OBJECTIVE: Gather every line of the records below that contains the string "screenshot". Matching is case-sensitive.

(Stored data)
_ _ _ _

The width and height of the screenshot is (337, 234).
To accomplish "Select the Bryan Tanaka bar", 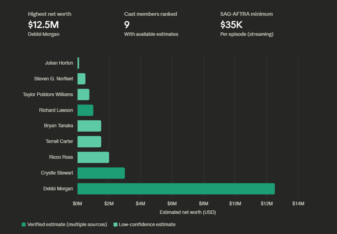I will point(89,126).
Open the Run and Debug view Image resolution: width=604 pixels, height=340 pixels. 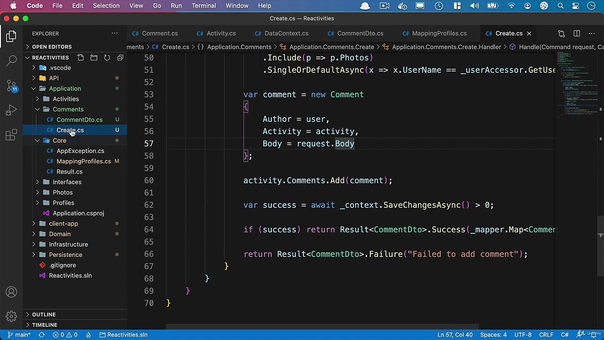[12, 111]
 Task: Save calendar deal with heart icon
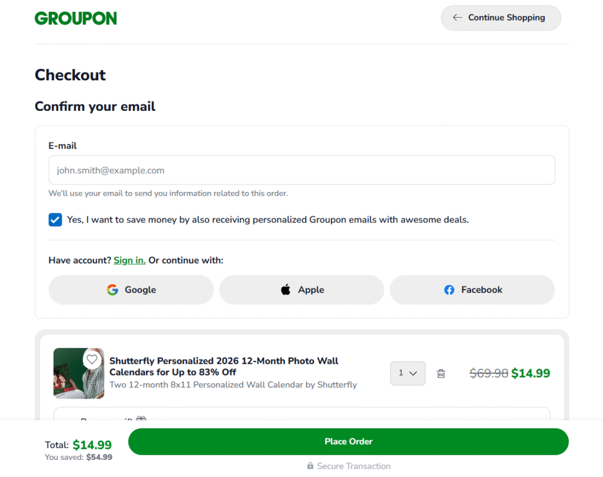92,359
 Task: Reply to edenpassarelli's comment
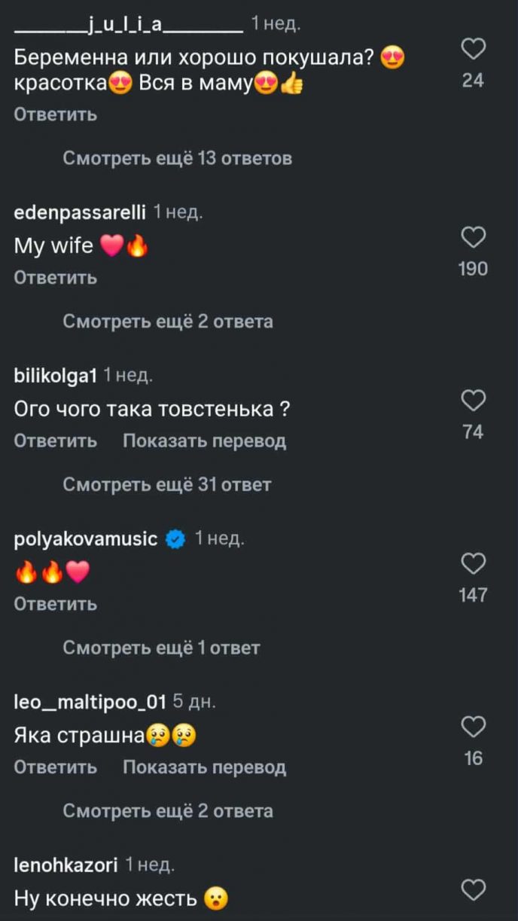click(56, 278)
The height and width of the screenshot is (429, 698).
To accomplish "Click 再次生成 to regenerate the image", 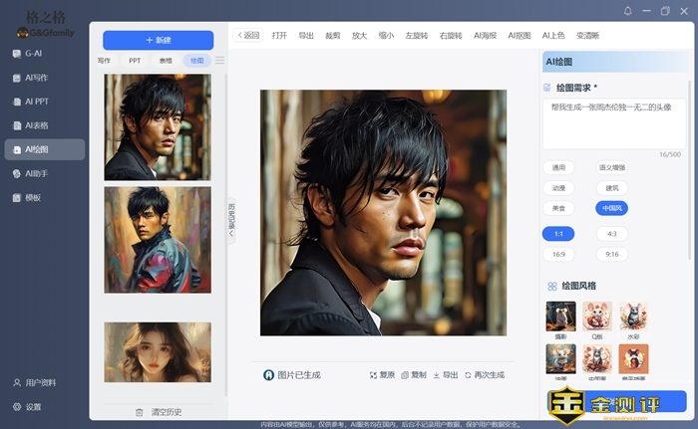I will [x=469, y=375].
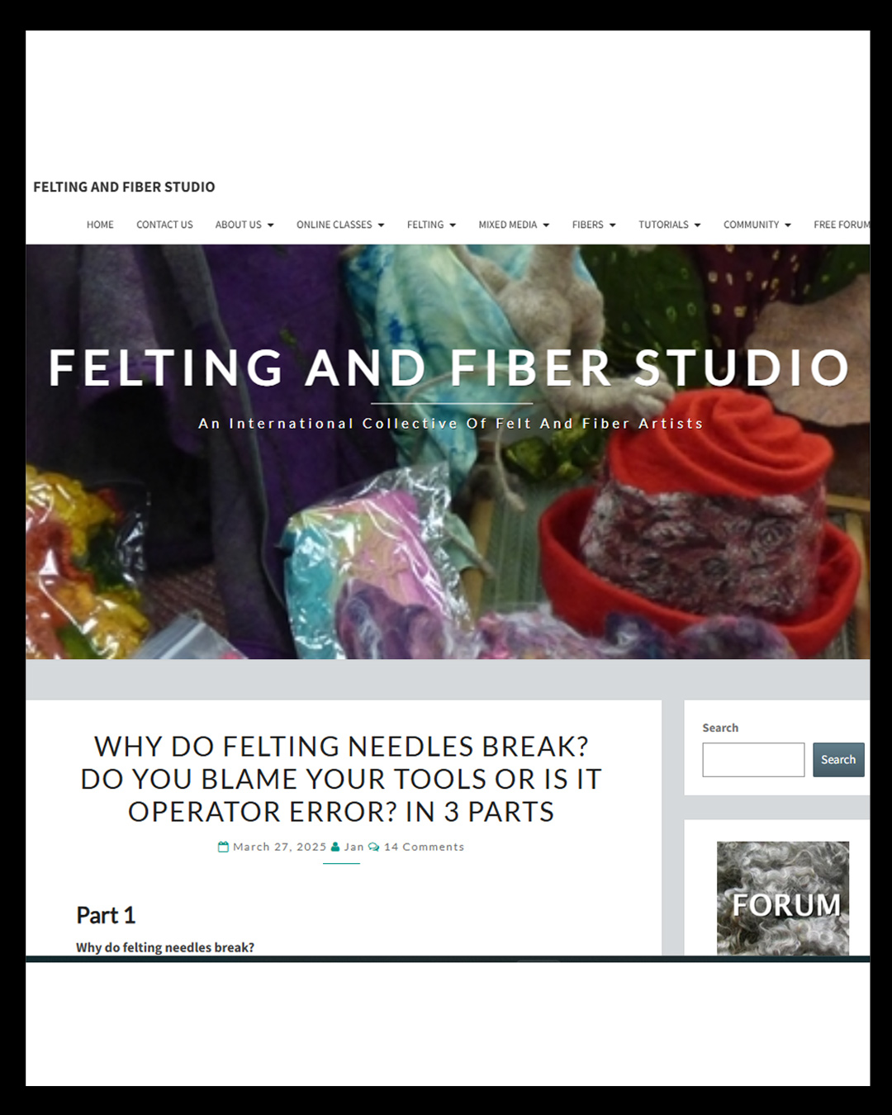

_ _ _ _

REPLY:
The width and height of the screenshot is (337, 234).
The height and width of the screenshot is (429, 698).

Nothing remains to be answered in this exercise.